Our second night is spent at the imposing Château de Mercues, a four star hotel. The château sits atop a ridge 100 metres above the river Lot. In the past, it had been the summer residence of the Bishops of Cahors. In 1944, it became an hotel. General de Gaulle himself stayed here in 1951. He wrote: “From the Château de Mercues, you can feel the flow of history coming up to meet you.”
The Château has been owned since the 1980s by the Vigouroux family. In the 1970s, Mr. Vigouroux’s father reintroduced the Malbec grape from the Argentine to his nearby domaine at Haute Serre. This area around Cahors had been an important wine-growing area, even more important than that of Bordeaux, until the pest known as philoxera wiped out the vineyards in the 19th Century. Today, Cahors wines are in the top ten appellations in France. When Mr. Vigouroux bought the Château, he built an immense “cave” in the cellars which produces over 200,000 bottles of wine. His son now carries on the family tradition with the same passion as his father.
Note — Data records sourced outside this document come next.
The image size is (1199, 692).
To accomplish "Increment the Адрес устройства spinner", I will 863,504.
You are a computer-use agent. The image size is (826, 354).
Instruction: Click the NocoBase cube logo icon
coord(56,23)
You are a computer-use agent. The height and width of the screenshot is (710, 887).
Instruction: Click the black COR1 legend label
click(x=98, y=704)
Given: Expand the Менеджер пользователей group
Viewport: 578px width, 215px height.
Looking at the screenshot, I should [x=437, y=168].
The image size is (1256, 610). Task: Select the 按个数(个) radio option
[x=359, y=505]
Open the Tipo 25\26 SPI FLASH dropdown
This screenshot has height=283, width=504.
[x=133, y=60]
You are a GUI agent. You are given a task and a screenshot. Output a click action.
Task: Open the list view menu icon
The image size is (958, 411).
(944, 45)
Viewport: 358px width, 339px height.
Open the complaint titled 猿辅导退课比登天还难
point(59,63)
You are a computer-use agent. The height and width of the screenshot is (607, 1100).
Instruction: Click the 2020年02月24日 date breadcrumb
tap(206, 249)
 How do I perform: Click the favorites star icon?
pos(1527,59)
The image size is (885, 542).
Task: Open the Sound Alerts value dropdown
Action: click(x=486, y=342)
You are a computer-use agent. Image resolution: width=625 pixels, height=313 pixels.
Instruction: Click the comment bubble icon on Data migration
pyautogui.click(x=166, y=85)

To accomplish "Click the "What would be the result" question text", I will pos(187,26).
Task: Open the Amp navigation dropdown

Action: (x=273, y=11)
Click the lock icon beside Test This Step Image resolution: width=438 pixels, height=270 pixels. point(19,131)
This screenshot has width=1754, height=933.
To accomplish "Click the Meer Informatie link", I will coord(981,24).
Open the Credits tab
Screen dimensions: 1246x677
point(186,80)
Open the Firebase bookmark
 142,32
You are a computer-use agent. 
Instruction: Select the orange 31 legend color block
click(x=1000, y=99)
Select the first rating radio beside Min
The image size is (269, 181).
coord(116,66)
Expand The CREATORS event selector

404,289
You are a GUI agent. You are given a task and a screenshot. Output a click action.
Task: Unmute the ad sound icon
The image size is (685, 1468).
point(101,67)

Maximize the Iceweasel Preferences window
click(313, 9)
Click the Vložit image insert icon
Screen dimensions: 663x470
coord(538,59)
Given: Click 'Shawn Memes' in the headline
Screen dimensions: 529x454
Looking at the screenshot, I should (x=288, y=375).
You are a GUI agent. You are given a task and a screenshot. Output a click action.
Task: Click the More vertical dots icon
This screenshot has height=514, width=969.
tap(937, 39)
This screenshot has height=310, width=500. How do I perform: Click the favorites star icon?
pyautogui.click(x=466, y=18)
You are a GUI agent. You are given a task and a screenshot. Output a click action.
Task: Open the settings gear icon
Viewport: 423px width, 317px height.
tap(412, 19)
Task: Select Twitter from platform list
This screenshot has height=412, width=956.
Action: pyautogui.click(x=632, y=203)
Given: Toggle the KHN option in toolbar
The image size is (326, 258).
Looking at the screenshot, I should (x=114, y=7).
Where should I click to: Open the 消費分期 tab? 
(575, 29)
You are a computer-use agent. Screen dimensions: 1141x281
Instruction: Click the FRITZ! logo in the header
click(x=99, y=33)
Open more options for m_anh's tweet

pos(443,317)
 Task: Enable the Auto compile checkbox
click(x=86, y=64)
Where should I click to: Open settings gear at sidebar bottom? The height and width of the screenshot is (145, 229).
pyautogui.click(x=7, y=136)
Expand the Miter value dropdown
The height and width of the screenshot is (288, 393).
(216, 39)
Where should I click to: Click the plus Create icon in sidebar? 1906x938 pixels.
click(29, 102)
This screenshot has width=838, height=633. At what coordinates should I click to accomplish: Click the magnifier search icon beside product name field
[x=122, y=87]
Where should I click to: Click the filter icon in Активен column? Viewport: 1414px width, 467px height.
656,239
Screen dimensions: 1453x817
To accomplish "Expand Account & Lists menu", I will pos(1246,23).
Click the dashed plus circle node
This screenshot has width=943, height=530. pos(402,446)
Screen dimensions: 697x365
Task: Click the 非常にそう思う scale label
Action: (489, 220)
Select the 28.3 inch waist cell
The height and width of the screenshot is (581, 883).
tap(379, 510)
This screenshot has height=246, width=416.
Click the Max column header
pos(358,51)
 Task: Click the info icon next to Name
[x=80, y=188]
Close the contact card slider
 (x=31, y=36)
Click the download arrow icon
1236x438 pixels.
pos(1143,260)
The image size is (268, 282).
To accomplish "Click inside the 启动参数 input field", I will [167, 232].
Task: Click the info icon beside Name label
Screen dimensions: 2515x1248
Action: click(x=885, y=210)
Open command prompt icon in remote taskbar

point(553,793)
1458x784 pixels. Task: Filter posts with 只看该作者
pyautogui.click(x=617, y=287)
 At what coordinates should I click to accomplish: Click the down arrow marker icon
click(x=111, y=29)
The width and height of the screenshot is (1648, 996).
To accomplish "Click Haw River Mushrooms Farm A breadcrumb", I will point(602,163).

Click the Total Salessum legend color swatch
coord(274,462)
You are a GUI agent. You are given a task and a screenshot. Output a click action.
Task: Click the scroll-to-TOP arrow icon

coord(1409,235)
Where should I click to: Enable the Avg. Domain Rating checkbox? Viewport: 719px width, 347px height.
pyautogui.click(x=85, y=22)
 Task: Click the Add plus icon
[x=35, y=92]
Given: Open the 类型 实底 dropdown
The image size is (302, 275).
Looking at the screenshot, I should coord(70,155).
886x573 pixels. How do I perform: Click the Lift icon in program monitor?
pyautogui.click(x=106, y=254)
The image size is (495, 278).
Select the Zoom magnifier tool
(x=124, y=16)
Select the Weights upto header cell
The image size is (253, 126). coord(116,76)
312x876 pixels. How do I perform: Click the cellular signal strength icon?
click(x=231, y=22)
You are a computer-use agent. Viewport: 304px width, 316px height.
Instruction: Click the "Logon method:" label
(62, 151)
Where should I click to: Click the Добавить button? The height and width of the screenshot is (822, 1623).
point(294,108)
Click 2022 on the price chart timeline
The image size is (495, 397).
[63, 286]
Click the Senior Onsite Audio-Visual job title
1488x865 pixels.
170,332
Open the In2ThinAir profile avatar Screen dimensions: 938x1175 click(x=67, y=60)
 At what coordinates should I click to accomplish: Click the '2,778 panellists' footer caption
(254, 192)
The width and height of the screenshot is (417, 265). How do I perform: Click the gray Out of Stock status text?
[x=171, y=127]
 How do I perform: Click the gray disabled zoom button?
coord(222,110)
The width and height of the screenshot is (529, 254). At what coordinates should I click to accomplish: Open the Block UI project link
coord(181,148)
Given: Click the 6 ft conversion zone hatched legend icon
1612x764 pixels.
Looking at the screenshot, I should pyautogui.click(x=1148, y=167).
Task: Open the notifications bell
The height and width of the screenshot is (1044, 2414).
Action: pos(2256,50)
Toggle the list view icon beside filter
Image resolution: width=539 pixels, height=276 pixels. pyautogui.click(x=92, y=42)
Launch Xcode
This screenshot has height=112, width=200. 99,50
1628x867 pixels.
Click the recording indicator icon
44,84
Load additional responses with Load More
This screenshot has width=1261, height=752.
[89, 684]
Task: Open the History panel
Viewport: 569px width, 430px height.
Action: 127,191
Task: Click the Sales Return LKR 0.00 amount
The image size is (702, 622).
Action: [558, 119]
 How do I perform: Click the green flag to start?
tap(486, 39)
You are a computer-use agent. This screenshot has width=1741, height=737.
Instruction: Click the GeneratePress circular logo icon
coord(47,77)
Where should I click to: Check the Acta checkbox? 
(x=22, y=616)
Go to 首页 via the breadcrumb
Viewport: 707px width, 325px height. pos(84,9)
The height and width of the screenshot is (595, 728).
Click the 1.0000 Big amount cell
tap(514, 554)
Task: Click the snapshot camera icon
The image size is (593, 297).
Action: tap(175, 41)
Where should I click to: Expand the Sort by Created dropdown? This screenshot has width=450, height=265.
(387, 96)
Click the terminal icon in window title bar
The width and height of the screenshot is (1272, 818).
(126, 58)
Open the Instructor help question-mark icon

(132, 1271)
We are welcomed to the hotel by the 34 year old general manager, Yann Potet. It is impossible to meet a more charming or helpful person. Not least is the brilliant 32 year old chef, Julien Poisot, who cooked us a memorable meal based on the best local produce accompanied, of course, by Mr. Vigouroux’s wines from Mercues and Haute Serre.
The next morning after a good night’s sleep and what can only be described as the most delicious and abundant breakfast, we leave the hotel for a visit to Cahors. This is a French town as one likes them, authentic and without pretence, with a twice weekly market and good local shops. One shouldn’t miss a sight of the Pont Valentre, a perfectly preserved medieval bridge. We then drive to Saint Cirq la Popie, a village nestling within the side of a white limestone cliff overlooking the Lot. Andre Breton, the father of surrealism, lived here. A community of artists gathered round him and, to this day, this little village remains an artistic centre.
There are some hotels which touch your soul. The 17th century Château de la Treyne is one of them. The setting is magical with its utterly romantic terrace set above the Dordogne. To sit here, at cocktail hour, watching the sunset and the wide river flowing peacefully below can only be described as one of those special moments in time. Dinner in the Louis XIII dining room is a must. Not only is the setting authentic, but the meal, prepared by 1 Michelin star chef Stephane Andrieux, is a reminder that France is still at the top of its gastronomic tradition.
Philippe and Stephanie Gombert own the hotel. Stephanie has that rare ability to make each guest feel special and at home. Her taste is impeccable. This is reflected from the differently themed bedrooms, which are of the highest standard of comfort, to the decor of the Château as a whole.
This is a perfect base from which to visit the famous Gouffre de Padirac , a 103m deep chasm with a subterranean river that can be negotiated by punt; the beautiful medieval town of Sarlat which was restored thanks to the efforts of Andre Malraux, one of France’s most eminent Ministers of Culture; the pilgrim site of Rocamadour and its black virgin on the road to Santiago de Compostela; as well as the magnificent Jardins d’Eyrignac, a vast private garden noted for its perspectives of architecturally shaped box, yew and hornbeam.
Whatever you do, come to this lovely land at least once in your lifetime!